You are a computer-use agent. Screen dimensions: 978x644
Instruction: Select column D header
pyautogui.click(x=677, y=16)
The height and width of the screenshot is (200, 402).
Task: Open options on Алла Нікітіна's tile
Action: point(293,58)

::::::

_What is being asked_: Extract all of the data above without altering anything.

_Task solution_:
You are a computer-use agent. Screen dimensions: 978x644
Instruction: Select column D header
pyautogui.click(x=677, y=16)
The height and width of the screenshot is (200, 402).
Task: Open options on Алла Нікітіна's tile
Action: point(293,58)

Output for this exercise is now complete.